* EXERCISE: Reproduce nothing but the lines from the one with "Open the 变速箱 section" down to the last line of the data below.

* LISTED RECORDS:
---------------

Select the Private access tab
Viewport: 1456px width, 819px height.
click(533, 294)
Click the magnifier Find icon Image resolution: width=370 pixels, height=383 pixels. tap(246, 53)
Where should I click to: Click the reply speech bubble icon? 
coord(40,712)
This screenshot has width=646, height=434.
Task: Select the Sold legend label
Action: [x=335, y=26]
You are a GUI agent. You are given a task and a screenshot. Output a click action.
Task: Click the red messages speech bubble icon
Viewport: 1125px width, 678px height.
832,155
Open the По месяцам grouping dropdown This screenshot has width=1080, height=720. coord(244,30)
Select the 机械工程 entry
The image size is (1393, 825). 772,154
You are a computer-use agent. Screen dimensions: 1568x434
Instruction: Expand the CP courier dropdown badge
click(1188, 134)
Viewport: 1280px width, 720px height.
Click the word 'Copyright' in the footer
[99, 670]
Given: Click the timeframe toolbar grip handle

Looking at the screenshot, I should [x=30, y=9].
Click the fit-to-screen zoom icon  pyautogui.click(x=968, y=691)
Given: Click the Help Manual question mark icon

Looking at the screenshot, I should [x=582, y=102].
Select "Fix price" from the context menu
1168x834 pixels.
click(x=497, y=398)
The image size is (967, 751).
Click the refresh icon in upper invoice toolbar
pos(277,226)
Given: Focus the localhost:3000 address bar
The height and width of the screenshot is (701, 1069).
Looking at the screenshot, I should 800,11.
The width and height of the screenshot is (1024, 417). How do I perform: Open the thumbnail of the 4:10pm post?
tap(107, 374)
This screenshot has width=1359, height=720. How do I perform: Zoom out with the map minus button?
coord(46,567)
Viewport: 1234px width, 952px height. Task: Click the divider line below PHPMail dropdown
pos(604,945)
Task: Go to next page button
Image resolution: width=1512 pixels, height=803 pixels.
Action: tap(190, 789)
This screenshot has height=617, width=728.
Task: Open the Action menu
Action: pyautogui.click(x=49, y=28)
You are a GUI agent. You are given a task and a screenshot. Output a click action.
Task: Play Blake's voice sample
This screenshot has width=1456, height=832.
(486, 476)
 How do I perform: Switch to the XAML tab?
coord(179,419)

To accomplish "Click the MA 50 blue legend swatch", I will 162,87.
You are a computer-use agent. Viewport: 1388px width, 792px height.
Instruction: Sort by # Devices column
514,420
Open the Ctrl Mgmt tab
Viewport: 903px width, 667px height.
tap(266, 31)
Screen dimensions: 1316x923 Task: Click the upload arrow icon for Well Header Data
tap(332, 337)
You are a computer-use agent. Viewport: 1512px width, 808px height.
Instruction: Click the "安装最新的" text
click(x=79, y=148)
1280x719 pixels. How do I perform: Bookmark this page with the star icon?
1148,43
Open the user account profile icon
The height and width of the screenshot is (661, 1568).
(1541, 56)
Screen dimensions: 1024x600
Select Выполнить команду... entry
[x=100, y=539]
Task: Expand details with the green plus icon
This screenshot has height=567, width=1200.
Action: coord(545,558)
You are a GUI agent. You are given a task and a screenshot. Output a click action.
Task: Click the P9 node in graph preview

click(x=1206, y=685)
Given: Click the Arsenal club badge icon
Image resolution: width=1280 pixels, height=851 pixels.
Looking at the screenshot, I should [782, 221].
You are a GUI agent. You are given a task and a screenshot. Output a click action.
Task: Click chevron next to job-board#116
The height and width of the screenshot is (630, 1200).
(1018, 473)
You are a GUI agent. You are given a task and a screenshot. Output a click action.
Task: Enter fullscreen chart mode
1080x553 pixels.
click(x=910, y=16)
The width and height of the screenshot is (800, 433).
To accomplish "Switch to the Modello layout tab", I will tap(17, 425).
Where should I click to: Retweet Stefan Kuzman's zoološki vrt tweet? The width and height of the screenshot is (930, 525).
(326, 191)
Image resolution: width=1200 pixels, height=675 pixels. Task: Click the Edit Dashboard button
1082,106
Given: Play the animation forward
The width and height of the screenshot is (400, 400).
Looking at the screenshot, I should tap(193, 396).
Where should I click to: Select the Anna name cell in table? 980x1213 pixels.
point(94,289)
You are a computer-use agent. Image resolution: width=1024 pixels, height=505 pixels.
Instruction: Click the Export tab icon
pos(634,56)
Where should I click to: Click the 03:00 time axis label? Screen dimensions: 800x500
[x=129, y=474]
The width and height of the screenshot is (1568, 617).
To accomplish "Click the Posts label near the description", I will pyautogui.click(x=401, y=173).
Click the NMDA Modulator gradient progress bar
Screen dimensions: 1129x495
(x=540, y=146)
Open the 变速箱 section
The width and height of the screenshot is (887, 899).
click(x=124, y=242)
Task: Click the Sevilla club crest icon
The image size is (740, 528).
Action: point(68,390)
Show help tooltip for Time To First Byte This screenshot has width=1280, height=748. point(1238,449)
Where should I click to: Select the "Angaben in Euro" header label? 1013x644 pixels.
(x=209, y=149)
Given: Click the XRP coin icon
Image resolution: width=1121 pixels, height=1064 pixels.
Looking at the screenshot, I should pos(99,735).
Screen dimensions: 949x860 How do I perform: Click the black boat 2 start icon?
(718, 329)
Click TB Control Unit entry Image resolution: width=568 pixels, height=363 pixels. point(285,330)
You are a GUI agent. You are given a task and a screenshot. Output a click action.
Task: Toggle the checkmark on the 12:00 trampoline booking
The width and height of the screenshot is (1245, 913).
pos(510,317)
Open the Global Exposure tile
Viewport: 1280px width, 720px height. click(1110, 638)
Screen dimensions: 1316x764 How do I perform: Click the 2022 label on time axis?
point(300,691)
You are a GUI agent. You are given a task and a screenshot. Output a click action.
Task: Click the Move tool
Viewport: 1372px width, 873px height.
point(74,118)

---------------

* RESULT BELOW:
Open the 变速箱 section
The width and height of the screenshot is (887, 899).
click(x=124, y=242)
Task: Click the Sevilla club crest icon
The image size is (740, 528).
Action: point(68,390)
Show help tooltip for Time To First Byte This screenshot has width=1280, height=748. point(1238,449)
Where should I click to: Select the "Angaben in Euro" header label? 1013x644 pixels.
(x=209, y=149)
Given: Click the XRP coin icon
Image resolution: width=1121 pixels, height=1064 pixels.
Looking at the screenshot, I should pos(99,735).
Screen dimensions: 949x860 How do I perform: Click the black boat 2 start icon?
(718, 329)
Click TB Control Unit entry Image resolution: width=568 pixels, height=363 pixels. point(285,330)
You are a GUI agent. You are given a task and a screenshot. Output a click action.
Task: Toggle the checkmark on the 12:00 trampoline booking
The width and height of the screenshot is (1245, 913).
pos(510,317)
Open the Global Exposure tile
Viewport: 1280px width, 720px height. click(1110, 638)
Screen dimensions: 1316x764 How do I perform: Click the 2022 label on time axis?
point(300,691)
You are a GUI agent. You are given a task and a screenshot. Output a click action.
Task: Click the Move tool
Viewport: 1372px width, 873px height.
point(74,118)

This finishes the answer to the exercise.